● Assignment: Without any pictures, print the lines below from the one that has "Click the Fix using AI button" through the one that has "Select the 外观挑战", exactly and nothing else.

● Data excerpts:
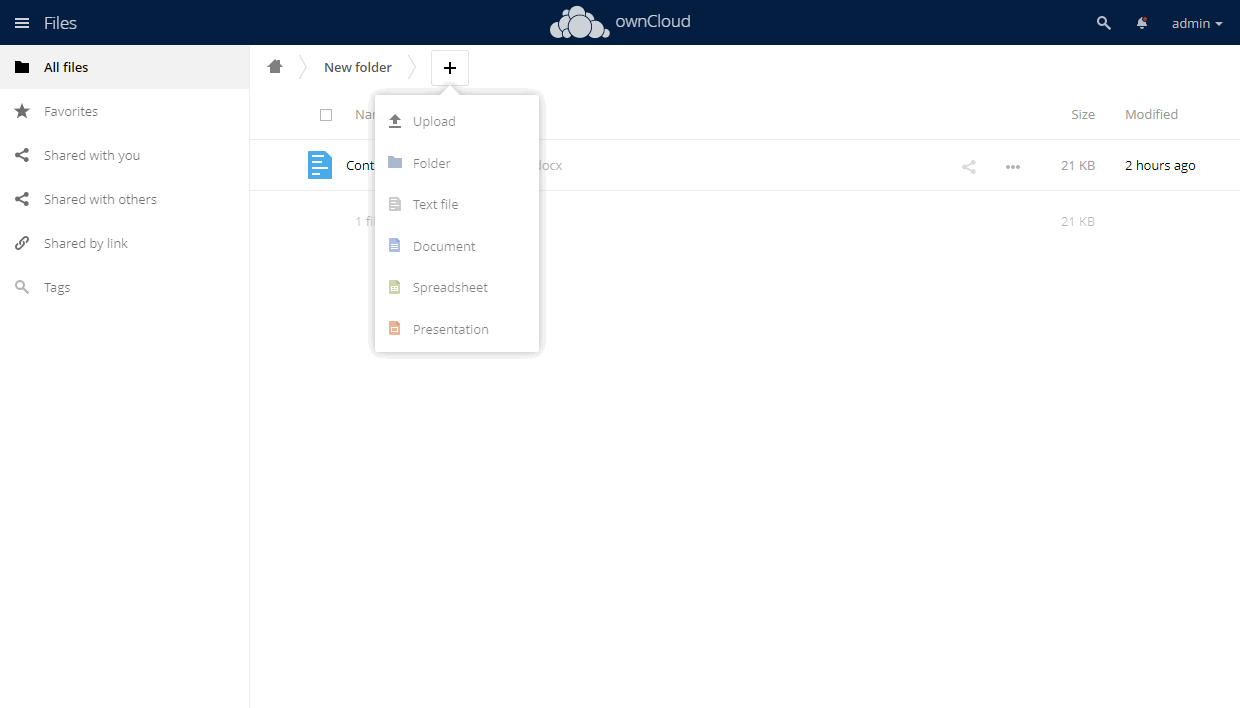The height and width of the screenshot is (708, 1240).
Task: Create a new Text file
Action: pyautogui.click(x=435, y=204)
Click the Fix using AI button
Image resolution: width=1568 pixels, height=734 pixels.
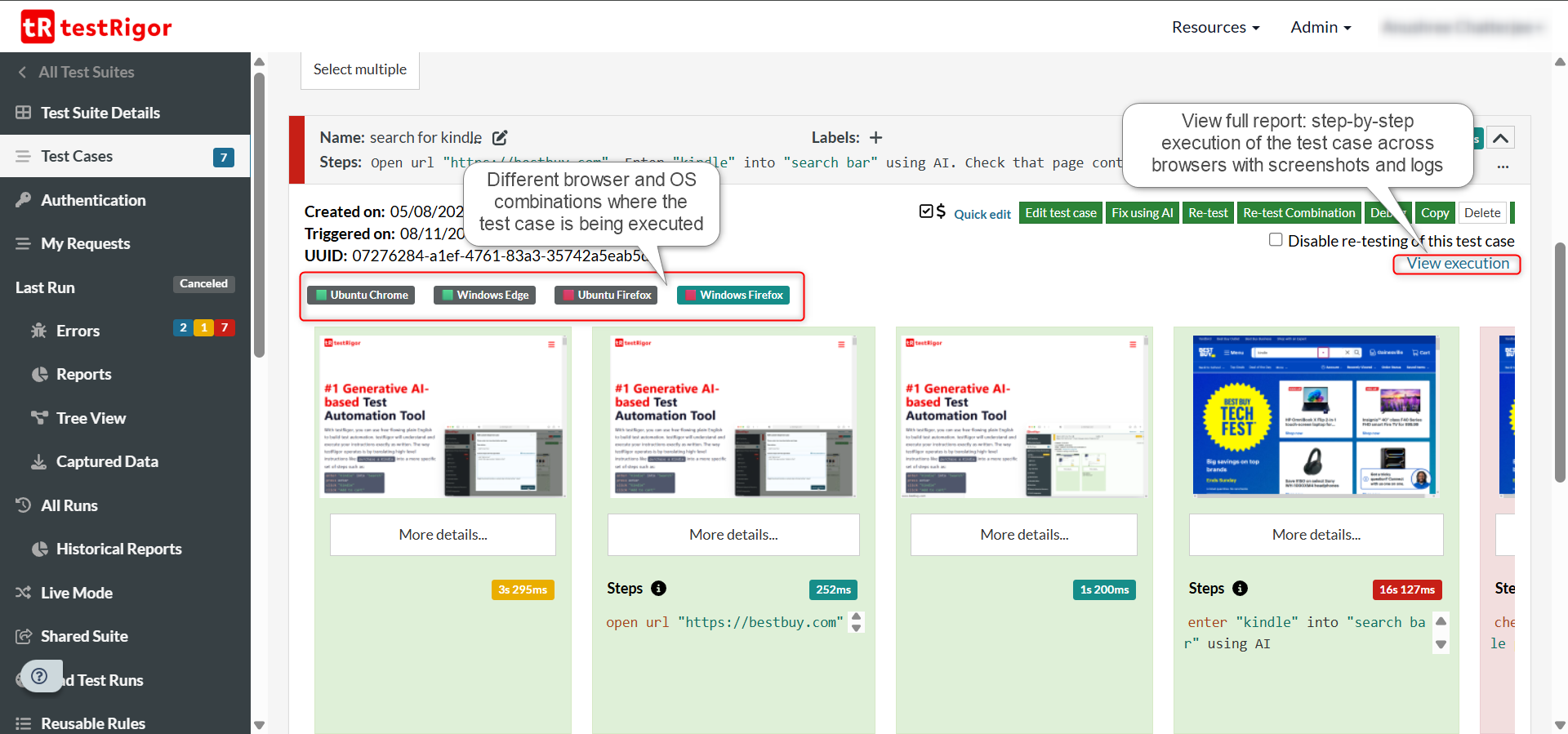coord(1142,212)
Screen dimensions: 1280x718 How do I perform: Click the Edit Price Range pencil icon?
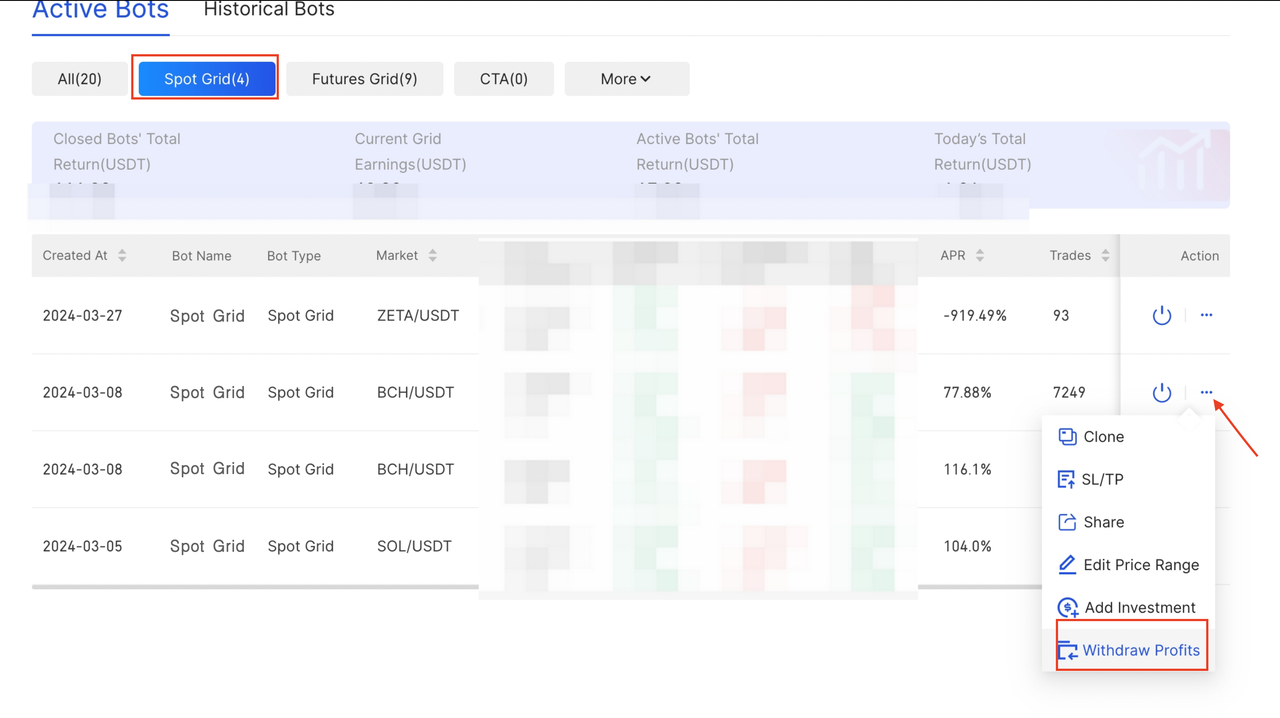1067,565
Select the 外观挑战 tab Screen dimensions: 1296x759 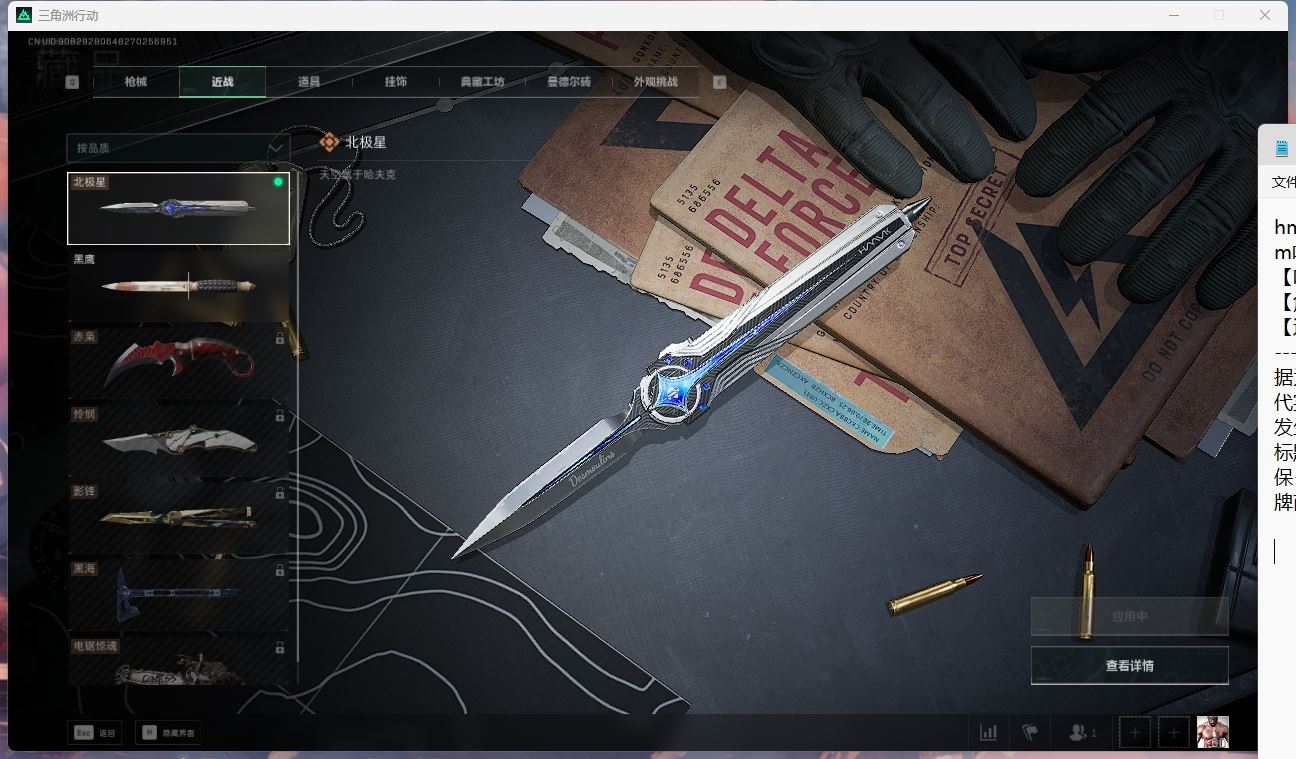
...
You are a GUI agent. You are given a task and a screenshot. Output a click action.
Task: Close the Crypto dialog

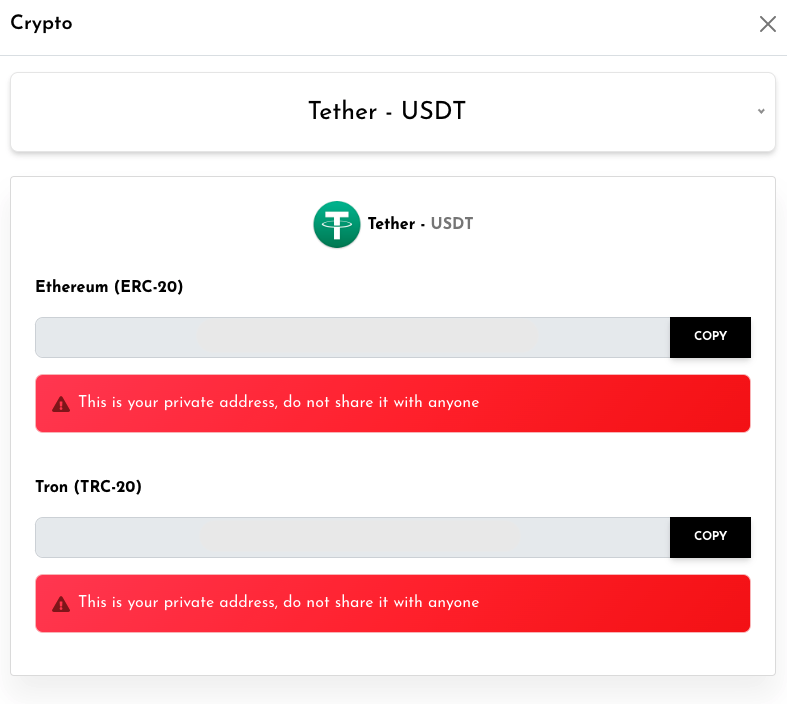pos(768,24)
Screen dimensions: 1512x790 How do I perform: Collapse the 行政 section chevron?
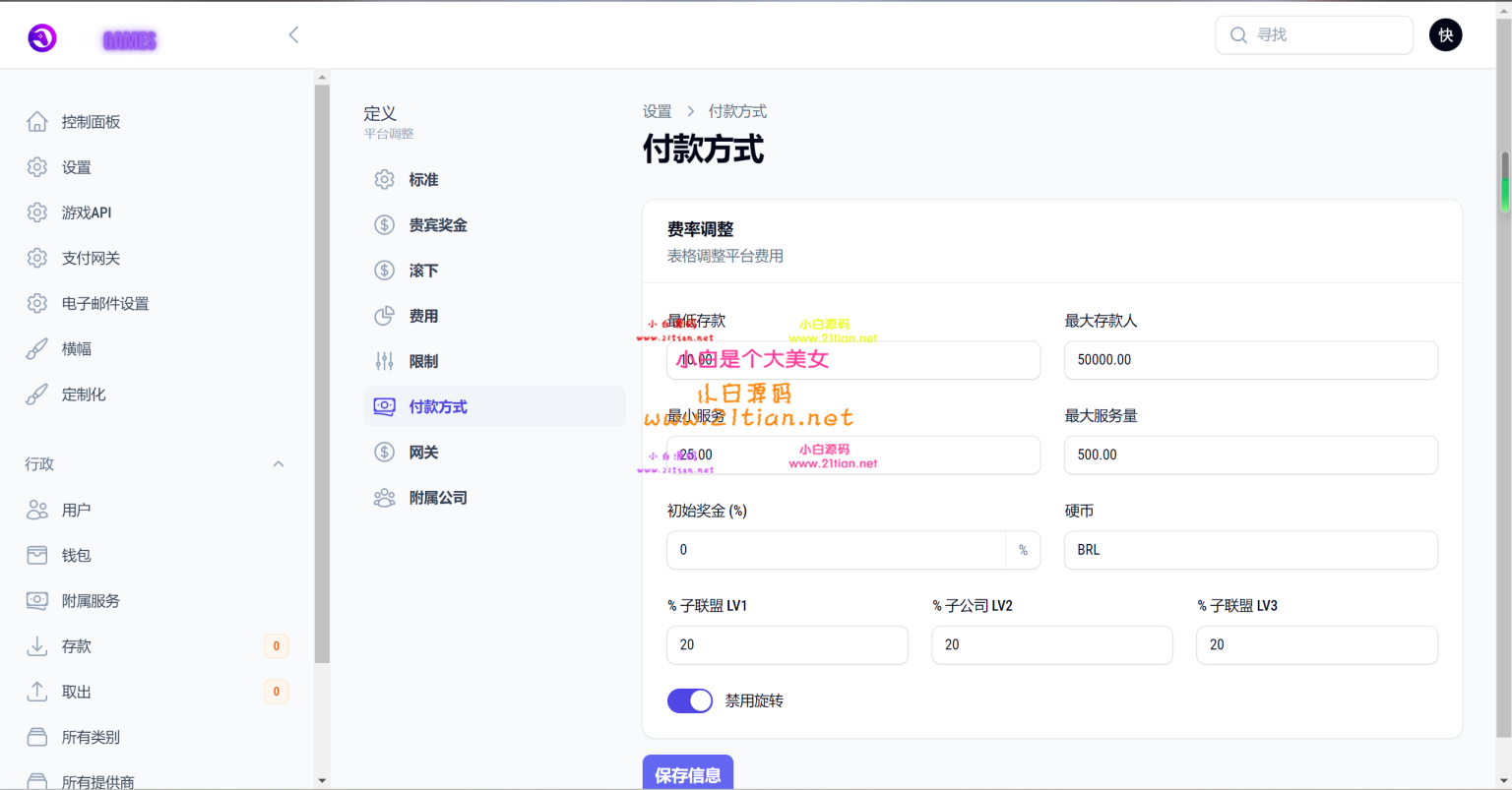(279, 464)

● Output for this task:
Click the Fix using AI button
Image resolution: width=1568 pixels, height=734 pixels.
coord(1142,212)
Screen dimensions: 1280x718 How do I perform: Click the Edit Price Range pencil icon?
1067,565
Select the 外观挑战 tab Screen dimensions: 1296x759 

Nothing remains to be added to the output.